CPT Stephen R. Davis CPT Mary E. Denniston CPT Edward F. Ehlers
CPT John B. Hinson CPT Maria Ogden
Quartermaster Professional Bulletin-Autumn 1997
Operation Provide Promise was the largest humanitarian airdrop operation in the history of the United States. Relief supplies to the former Republic of Yugoslavia (Bosnia-Herzegovina) started in February 1993 and officially ended near the close of 1995. More than 30,000 bundles of humanitarian aid were airdropped in support of this operation. These bundles included food, medical supplies and winterization items (such as blankets, clothes, plastic sheeting, nails, candles and tape).
Dangerous Drop Zones
Because of the drop zones’ dangerous locations, none of the airdrop equipment was recovered during Operation Provide Promise.
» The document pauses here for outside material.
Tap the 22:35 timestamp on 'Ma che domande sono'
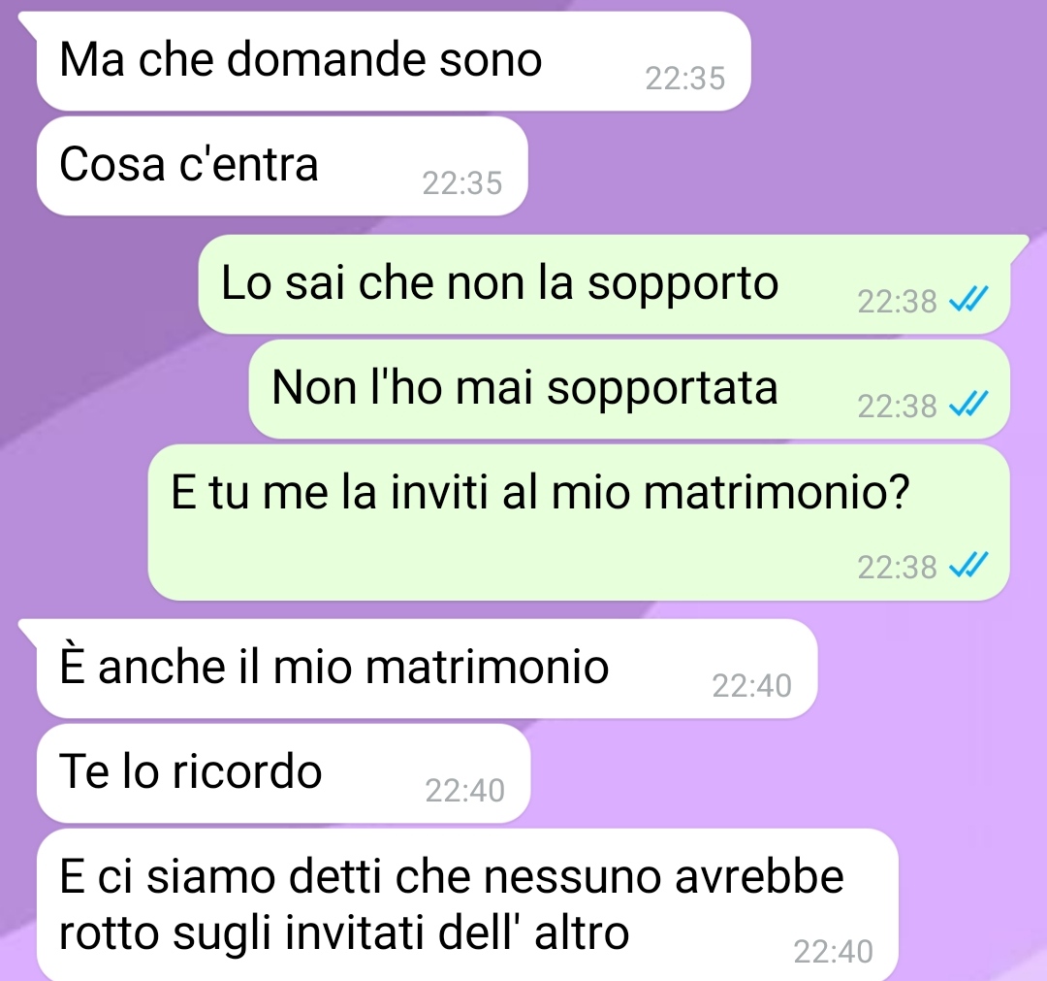coord(685,79)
This resulted in $30 million worth of air items depleted from US war reserves. Though humanitarian resupply was a success, emerging airdrop technology demonstrates that airdrop missions could have been conducted more efficiently and cost effectively.
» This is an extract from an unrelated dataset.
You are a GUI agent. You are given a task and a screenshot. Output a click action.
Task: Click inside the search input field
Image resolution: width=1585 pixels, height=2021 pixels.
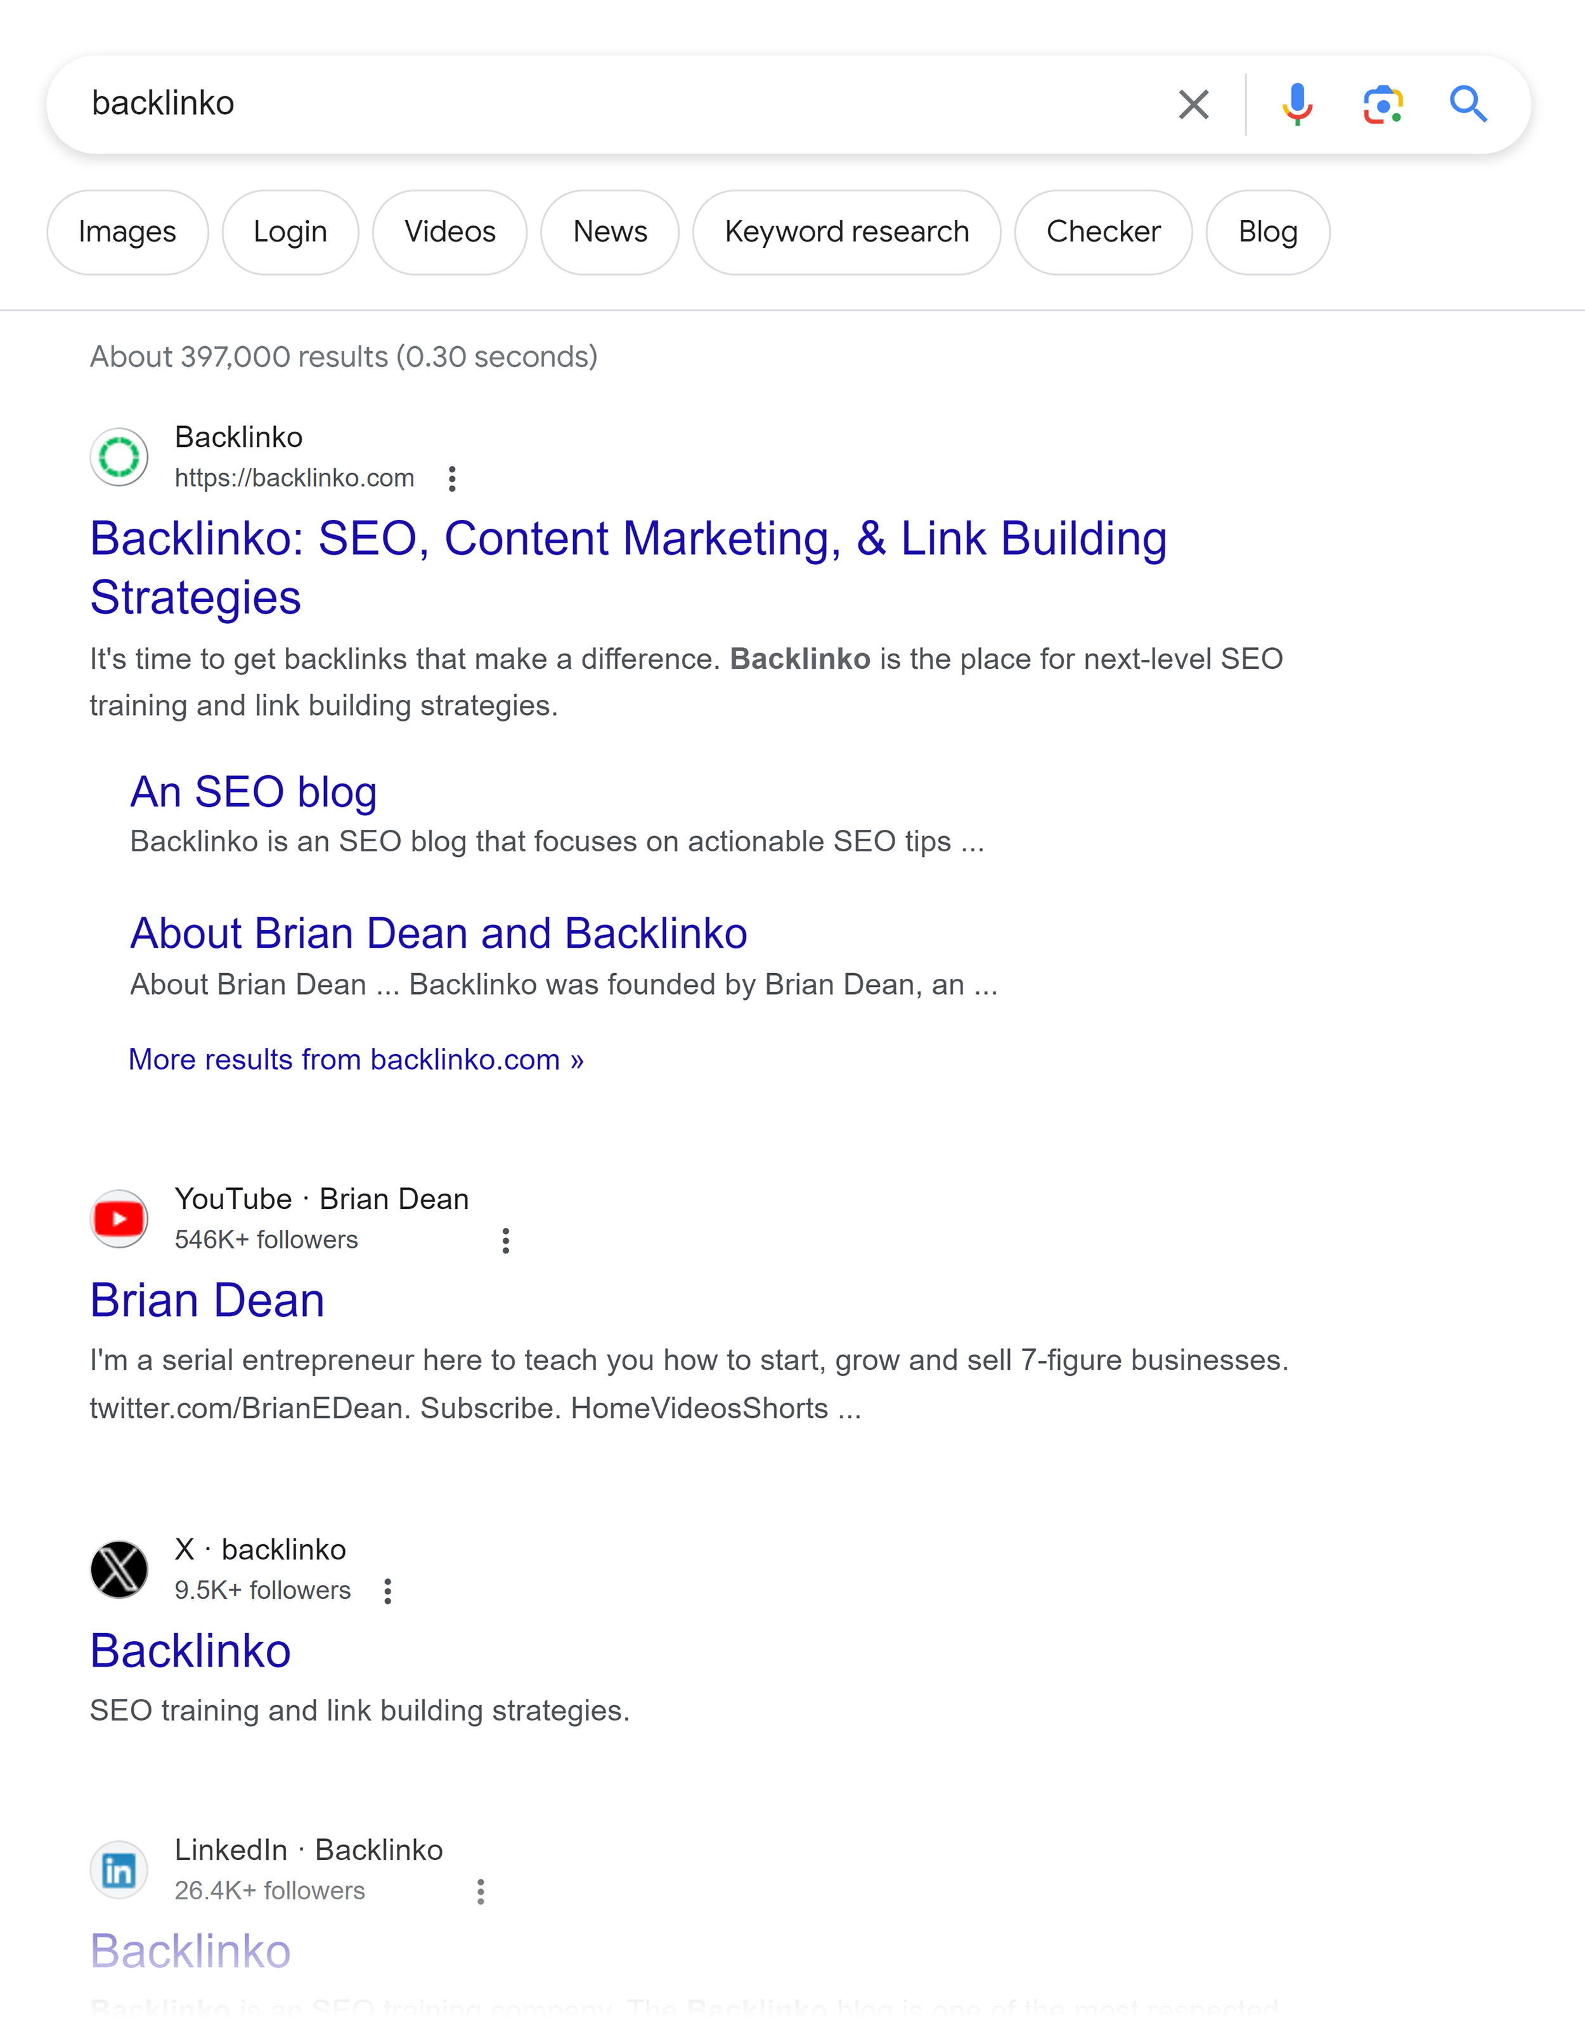click(557, 104)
At the beginning of the mission, eight aircraft (six US, one German and one French) were loaded with bundles daily. In the wintertime, because of the necessity of the relief items, the mission increased to 16 aircraft (12 US, 3 German and 1 French) nightly. To accomplish the expanded mission, the 5th Quartermaster Detachment employed more than 200 soldiers, to include 30 additional riggers from US Army-Italy, nearly 100 soldiers from other US Army Europe units, 30 Reserve Component soldiers from Georgia, and 20 allied soldiers from France and Germany.
The two main types of airdrops were high velocity for airdrop altitudes of 10,000 to 18,000 feet and free drops for situations when ground convoys could not reach towns to distribute the food and supplies. The high-velocity method consisted of the Container Delivery System (CDS), a 26-foot ring slot parachute on top of an A-22 container. There were over 200 different CDS food and medical configurations developed for this operation.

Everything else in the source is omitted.